Now, consider the diagram $\require{AMScd}$ \begin{CD} & & & & S^5\\ & & & @VV{p}V\\ S^4 @>{g}>> S^3 @>{id}>> S^3 \end{CD} where $p$ represents the nontrivial element in $\pi_5(S^3) \cong \mathbb{Z}_2$ converted into a fibration, and $g$ represents the nontrivial element in $\pi_4(S^3) \cong \mathbb{Z_2}$. From the long exact sequence in homotopy groups for a fibration, we see that the fiber $F$ of $p$ is simply connected and $\pi_2(F) \cong \mathbb{Z}$. The primary (and only) obstruction to lifting $id$ lies in $H^3(S^3; \mathbb{Z})$ and does not vanish, since otherwise the identity on $S^3$ would factor through $S^5$ and hence be trivial.
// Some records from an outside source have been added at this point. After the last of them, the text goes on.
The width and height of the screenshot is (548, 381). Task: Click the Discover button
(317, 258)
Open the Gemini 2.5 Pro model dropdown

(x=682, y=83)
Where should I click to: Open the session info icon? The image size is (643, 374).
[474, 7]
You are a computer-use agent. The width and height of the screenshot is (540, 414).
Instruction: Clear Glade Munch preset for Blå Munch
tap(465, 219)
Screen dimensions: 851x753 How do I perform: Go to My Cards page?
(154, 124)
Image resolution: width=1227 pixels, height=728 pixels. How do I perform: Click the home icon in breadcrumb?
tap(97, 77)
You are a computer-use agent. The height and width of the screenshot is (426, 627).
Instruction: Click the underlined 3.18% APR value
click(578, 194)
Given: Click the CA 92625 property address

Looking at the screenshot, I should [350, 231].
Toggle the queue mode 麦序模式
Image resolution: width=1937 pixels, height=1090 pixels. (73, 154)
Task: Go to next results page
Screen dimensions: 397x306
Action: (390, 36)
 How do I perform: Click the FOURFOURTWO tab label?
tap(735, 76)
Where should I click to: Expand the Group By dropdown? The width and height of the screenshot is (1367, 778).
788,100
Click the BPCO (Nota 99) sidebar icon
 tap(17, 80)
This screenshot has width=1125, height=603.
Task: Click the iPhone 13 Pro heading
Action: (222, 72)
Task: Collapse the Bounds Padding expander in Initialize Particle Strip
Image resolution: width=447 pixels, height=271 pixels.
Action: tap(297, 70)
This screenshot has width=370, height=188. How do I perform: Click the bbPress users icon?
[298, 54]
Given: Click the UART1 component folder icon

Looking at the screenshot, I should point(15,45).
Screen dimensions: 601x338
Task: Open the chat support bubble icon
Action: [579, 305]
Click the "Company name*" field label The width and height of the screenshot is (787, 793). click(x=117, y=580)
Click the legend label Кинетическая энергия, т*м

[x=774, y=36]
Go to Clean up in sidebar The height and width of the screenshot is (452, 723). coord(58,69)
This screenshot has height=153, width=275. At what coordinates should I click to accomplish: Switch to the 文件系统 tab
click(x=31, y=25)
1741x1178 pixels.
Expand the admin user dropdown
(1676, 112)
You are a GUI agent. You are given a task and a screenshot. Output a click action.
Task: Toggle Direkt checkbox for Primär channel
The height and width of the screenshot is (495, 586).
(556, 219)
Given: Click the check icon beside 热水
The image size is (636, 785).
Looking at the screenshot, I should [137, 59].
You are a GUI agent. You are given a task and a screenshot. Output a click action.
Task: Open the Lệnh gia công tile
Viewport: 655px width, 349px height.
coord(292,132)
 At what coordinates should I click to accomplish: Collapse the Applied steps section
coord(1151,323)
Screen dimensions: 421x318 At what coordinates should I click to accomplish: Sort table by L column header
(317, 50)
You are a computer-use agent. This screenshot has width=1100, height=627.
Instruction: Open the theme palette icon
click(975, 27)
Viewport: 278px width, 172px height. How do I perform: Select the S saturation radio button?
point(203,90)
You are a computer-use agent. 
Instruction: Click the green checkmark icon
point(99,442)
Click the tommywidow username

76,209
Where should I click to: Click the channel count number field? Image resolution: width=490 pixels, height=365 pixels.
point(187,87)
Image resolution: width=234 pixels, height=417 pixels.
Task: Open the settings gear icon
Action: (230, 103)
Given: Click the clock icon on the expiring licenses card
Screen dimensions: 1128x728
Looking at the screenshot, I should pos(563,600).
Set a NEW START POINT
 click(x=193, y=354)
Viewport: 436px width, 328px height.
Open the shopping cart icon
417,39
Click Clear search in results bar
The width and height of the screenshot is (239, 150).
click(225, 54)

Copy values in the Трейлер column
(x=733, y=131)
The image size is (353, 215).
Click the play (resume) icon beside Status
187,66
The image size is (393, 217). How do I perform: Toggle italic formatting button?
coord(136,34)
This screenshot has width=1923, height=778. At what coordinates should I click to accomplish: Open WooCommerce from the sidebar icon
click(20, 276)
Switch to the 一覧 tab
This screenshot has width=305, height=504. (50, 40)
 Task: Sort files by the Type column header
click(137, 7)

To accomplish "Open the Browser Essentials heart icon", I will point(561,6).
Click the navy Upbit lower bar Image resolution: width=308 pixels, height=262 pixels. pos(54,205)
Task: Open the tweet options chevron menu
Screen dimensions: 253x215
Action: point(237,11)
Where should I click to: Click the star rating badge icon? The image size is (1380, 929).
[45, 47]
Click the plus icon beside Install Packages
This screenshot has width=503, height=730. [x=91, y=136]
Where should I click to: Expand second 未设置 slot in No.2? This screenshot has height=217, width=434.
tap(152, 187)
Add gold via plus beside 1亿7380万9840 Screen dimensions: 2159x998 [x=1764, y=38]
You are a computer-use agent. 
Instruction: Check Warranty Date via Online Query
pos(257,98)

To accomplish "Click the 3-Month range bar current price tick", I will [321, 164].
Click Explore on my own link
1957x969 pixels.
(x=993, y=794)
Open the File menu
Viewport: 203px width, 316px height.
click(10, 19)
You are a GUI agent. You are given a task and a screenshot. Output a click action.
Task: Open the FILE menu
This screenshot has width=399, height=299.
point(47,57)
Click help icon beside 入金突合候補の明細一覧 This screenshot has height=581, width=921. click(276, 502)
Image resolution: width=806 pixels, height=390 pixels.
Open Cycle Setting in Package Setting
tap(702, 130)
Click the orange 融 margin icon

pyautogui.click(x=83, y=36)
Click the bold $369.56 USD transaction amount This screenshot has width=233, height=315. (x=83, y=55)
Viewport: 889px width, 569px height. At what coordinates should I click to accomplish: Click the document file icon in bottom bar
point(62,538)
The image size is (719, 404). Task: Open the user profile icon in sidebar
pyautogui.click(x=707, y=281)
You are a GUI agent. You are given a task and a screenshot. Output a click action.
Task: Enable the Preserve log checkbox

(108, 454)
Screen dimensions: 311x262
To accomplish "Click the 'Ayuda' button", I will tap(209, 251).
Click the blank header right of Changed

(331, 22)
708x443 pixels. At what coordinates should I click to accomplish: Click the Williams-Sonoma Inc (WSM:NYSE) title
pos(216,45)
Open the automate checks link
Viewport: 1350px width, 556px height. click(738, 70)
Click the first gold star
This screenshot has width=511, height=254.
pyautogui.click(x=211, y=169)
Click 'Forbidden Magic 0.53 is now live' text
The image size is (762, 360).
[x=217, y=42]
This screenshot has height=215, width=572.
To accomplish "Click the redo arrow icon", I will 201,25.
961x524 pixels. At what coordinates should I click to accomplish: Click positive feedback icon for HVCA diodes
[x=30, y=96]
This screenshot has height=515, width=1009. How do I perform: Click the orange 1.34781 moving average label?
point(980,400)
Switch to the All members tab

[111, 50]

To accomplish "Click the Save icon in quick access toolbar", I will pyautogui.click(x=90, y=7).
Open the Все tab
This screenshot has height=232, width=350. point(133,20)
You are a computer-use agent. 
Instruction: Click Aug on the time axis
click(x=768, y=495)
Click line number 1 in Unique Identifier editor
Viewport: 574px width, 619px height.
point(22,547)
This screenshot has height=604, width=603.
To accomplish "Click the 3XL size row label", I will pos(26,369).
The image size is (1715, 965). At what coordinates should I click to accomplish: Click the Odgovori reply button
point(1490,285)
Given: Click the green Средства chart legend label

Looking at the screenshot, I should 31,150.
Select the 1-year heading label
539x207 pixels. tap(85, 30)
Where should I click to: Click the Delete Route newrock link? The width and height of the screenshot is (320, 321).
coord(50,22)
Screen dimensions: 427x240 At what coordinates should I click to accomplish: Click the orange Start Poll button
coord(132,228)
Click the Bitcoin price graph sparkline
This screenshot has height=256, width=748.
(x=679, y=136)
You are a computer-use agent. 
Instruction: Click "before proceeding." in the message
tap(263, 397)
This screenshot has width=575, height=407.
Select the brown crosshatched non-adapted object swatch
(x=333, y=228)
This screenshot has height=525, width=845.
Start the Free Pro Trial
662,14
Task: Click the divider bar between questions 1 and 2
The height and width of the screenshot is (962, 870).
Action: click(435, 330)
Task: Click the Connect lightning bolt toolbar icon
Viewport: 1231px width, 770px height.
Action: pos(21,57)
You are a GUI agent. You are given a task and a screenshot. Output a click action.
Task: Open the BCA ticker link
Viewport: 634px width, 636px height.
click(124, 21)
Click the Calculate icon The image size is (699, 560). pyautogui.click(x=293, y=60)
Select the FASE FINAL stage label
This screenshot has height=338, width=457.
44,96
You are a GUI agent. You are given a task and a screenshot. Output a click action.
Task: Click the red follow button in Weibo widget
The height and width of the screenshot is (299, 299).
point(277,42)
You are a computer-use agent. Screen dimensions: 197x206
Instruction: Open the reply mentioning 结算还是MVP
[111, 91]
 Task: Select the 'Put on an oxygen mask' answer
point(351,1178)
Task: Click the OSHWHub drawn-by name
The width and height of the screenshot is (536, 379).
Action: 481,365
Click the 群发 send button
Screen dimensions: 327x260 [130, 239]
Since $H^3(S^4;\mathbb{Z}) = 0$, the "primary obstruction" $z_{id \circ g}$ to lifting $id \circ g$ vanishes. However, there are higher obstructions to lifting this map, that do not vanish. Indeed, if there were a lift, then we would have that the non-trivial map $S^4 \to S^3$ factors through $S^5$, meaning it would be trivial.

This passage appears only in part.